**WORK INSTRUCTIONS:**
Quote the data from the line containing "You are a computer-use agent. The" through the line containing "Action: (82, 685)", reproducing every line in that stretch without any change.

**DATA EXCERPTS:**
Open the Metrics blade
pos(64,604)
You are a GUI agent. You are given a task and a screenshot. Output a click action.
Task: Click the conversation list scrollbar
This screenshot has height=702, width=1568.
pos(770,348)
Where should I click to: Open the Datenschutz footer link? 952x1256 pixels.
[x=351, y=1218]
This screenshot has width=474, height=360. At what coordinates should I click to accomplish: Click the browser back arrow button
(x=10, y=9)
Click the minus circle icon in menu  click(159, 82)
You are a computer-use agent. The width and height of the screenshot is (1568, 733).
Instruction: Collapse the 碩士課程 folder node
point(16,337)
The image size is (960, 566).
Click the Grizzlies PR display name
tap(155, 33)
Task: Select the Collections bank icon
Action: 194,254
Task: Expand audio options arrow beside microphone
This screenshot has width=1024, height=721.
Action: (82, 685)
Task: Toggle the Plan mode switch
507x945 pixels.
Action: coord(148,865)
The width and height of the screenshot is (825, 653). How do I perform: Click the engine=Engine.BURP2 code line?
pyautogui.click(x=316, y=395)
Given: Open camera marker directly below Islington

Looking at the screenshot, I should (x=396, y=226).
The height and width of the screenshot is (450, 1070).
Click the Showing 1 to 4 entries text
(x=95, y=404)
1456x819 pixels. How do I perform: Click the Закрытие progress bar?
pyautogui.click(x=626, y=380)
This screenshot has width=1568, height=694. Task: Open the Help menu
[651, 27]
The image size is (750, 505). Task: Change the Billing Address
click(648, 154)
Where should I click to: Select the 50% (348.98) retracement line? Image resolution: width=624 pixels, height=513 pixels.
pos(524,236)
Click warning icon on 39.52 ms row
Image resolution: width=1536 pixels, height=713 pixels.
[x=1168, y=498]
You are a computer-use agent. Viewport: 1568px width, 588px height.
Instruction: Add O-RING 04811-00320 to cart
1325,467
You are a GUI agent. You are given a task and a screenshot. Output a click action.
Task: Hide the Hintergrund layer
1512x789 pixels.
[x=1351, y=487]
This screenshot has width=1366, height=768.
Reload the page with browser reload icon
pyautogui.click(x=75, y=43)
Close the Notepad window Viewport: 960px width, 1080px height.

**PROBLEM SOLUTION:**
You are a computer-use agent. The width and height of the screenshot is (1568, 733).
Instruction: Collapse the 碩士課程 folder node
point(16,337)
The image size is (960, 566).
Click the Grizzlies PR display name
tap(155, 33)
Task: Select the Collections bank icon
Action: 194,254
Task: Expand audio options arrow beside microphone
This screenshot has width=1024, height=721.
Action: (82, 685)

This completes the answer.